This week, I decided to go to a 3 card daily draw for myself. Since I'm doing an IDS with the Tarot of the Sweet Twilight, I thought this would be the best deck choice for this week. This deck was designed by Cristina Benintende. After working with it in the IDS, I'm beginning to like the deck more. I do not believe it will ever be one of my favourites, but at least we're making friends!
The reason I chose to do a 3 card daily draw rather than drawing a single card is because I need more to work with at this time in my life. I need to know more than a single card draw is giving me. The majority of the single cards that I have been drawing have been major cards, signifying major events and changes in my life. I believe that drawing 3 cards for each day will allow me a better perspective on these changes.
Position 1 (upper middle) is the 'card for the day'. This card reflects important aspects of the day ahead. The Queen of Chalices was in this position.
Since I've been working very hard at keeping my emotions under control, this card is a very good overall card for me today. The Queen of Chalices is a card about compassion and emotional understanding...She is telling me to look within myself and analyze my feelings and emotions. She also reminds me to pay attention to my intuition. It cannot be ignored.
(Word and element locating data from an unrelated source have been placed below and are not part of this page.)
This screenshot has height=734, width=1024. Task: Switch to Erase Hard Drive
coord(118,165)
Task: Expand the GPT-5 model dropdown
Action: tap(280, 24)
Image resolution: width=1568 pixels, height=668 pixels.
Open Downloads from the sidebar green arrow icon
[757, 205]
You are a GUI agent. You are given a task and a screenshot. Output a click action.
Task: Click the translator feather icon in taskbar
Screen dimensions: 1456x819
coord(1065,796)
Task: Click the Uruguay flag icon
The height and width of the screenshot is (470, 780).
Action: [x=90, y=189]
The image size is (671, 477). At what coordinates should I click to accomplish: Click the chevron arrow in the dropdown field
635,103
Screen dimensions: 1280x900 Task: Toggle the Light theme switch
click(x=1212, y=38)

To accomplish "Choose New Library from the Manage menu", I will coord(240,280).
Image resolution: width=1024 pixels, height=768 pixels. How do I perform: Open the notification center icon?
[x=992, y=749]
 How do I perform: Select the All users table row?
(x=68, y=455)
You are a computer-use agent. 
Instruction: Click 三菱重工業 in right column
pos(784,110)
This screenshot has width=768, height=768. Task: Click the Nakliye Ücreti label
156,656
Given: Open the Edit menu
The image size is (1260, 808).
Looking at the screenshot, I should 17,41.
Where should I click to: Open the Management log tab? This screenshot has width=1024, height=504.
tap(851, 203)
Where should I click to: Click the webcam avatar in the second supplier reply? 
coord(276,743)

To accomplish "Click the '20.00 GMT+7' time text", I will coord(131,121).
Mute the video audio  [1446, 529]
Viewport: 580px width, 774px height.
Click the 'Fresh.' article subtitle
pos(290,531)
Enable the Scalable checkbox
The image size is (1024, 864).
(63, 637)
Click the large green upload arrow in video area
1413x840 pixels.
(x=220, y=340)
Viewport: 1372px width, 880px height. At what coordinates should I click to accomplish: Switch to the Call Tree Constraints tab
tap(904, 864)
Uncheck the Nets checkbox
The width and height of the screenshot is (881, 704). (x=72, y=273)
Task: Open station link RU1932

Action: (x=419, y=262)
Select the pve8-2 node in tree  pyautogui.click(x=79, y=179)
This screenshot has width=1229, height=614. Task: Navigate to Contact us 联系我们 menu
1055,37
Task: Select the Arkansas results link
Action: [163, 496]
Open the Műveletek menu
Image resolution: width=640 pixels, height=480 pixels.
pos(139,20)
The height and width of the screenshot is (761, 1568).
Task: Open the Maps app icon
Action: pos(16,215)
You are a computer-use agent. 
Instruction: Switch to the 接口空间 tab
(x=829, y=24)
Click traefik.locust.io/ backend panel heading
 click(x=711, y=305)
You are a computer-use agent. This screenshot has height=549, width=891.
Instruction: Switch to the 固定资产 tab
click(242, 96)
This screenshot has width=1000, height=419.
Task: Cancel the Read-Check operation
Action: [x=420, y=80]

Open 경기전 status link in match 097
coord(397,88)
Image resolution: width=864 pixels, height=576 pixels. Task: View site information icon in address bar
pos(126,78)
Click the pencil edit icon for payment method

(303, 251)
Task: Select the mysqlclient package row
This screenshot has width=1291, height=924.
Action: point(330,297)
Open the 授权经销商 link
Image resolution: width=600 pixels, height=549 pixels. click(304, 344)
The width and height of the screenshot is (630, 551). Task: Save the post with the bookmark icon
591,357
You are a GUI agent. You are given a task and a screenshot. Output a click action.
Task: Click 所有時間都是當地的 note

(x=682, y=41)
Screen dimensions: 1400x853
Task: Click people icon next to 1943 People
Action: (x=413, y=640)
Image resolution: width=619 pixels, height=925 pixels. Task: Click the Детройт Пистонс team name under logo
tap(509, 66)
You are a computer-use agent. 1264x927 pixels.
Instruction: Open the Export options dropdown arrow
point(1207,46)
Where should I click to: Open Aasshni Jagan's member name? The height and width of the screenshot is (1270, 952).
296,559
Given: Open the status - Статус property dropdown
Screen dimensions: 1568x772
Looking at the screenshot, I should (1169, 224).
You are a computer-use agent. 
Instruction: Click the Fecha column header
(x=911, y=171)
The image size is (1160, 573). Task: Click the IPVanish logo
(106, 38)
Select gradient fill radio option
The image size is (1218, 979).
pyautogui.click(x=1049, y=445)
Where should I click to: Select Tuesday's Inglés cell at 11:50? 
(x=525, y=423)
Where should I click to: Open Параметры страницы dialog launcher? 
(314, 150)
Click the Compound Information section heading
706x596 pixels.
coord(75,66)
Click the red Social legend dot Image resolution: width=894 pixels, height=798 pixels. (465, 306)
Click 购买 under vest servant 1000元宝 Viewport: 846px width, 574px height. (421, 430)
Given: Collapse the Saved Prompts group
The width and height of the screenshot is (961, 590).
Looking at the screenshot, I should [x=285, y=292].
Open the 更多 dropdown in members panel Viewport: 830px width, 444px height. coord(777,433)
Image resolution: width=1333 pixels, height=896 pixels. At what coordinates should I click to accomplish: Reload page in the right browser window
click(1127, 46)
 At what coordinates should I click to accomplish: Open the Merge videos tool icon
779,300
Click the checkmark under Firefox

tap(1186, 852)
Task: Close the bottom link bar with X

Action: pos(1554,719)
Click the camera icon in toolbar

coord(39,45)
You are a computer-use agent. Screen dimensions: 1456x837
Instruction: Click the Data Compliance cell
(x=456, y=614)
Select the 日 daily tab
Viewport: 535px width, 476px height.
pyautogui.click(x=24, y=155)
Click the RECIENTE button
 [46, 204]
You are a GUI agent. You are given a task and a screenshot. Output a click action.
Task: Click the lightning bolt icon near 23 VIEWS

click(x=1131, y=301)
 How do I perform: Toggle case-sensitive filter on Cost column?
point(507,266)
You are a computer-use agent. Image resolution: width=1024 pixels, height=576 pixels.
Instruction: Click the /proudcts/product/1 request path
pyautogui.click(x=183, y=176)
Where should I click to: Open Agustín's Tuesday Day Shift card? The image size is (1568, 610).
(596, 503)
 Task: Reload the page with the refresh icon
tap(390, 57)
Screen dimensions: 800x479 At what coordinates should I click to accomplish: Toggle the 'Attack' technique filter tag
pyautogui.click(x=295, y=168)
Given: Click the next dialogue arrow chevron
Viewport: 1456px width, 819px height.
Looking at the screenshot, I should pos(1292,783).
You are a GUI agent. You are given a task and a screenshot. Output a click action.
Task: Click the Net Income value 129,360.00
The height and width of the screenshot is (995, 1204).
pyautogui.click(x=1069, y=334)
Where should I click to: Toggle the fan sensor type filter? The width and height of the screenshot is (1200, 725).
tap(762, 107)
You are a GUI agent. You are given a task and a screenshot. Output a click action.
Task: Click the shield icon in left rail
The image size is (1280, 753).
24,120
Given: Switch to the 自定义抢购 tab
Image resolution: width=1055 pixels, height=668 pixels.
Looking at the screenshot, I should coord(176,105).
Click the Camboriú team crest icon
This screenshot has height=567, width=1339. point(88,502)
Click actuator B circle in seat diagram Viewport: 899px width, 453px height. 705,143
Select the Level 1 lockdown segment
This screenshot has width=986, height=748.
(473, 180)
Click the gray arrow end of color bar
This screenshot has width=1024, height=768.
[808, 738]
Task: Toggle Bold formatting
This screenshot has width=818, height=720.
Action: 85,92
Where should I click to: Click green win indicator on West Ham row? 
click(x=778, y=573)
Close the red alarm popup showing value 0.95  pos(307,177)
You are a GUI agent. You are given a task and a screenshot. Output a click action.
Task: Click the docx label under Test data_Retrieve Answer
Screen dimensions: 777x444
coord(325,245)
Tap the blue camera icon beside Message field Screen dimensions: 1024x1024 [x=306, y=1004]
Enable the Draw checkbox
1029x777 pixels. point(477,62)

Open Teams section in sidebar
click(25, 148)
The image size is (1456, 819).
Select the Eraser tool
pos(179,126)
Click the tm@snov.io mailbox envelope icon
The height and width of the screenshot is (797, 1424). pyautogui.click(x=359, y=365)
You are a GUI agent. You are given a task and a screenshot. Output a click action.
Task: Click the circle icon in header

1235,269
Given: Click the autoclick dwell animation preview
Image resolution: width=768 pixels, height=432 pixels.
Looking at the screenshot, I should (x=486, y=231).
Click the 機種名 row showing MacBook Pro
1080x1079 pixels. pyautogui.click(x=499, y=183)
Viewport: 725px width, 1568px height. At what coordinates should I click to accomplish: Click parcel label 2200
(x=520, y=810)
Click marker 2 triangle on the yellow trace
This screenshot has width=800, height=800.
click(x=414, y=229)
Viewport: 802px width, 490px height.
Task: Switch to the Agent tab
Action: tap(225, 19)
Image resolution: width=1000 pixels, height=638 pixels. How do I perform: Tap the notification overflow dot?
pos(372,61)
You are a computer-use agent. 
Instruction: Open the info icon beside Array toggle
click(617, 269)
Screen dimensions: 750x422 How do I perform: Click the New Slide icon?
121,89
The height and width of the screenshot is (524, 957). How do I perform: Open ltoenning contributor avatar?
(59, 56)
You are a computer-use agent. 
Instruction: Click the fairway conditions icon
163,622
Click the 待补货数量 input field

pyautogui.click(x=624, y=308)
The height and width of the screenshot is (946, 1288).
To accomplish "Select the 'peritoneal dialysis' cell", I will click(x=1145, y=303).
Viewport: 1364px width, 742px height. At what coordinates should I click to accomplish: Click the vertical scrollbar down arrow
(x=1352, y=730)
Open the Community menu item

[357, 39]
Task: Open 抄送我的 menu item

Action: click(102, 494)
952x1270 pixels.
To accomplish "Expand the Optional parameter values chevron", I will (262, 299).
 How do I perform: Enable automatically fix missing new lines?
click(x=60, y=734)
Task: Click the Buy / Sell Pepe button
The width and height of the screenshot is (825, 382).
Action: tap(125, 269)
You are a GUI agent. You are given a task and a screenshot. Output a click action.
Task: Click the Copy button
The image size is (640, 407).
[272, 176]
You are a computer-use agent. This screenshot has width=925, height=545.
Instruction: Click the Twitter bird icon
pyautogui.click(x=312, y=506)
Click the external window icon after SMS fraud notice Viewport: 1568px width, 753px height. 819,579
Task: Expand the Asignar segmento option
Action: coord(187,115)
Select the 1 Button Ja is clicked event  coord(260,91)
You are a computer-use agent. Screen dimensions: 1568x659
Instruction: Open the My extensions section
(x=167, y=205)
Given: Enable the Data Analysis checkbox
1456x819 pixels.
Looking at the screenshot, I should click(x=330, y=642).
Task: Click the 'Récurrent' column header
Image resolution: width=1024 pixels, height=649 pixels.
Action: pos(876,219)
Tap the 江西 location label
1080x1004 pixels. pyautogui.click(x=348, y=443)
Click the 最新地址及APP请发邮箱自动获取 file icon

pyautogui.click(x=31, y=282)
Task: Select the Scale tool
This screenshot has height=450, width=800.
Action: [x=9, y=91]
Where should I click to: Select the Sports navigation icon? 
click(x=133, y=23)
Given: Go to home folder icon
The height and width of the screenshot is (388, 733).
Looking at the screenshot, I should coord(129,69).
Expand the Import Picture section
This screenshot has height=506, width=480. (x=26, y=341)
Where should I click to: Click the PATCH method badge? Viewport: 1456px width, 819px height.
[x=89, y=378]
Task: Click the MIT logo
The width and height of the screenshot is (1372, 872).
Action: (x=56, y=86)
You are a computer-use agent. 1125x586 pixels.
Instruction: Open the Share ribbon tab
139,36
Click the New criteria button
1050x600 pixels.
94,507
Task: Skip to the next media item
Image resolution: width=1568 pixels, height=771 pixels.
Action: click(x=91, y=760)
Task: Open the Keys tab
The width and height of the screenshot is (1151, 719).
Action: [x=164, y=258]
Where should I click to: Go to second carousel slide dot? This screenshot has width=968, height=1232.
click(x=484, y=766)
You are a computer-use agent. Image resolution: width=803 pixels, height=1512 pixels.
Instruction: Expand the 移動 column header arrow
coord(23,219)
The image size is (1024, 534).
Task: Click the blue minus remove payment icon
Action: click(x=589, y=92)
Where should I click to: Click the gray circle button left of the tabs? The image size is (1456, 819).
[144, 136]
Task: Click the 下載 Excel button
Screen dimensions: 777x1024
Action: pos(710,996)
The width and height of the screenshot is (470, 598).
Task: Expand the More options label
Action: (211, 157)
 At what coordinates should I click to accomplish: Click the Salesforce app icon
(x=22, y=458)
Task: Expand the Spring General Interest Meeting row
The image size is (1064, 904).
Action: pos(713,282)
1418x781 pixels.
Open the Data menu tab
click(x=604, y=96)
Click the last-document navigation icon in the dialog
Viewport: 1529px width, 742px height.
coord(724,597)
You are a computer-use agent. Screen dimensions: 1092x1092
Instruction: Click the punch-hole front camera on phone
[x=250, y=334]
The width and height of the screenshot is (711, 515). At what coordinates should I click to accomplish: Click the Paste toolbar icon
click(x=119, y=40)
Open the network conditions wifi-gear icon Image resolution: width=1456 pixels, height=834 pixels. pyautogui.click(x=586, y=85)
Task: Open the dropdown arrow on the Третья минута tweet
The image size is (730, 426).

Position 2 (lower left) is the card that tells me what I must attend to today, or what is going to require attention in my life today. Judgement was the card thrown in this position.
I believe this card is telling me to develop new insight on handling my relationships with the people I am close to. Things like this can be hard to remember in times of stress. I believe this card is also urging me to contemplate the life that we will be leaving behind here, once we move forward.
Position 3 (lower right) is the card that tells me what to look out for today - feelings, desires, or reactions that may arise...The card was Temperance. (I am still on a roll with the Major Arcana, obviously!)
Temperance is telling me to work on my mental and emotional balance. I know that I need to throw a bit of rationality into the mix, and I've really been trying. I need to work on NOT over-reacting to everything, and achieve an inner balance that will allow me to remain calm and patient.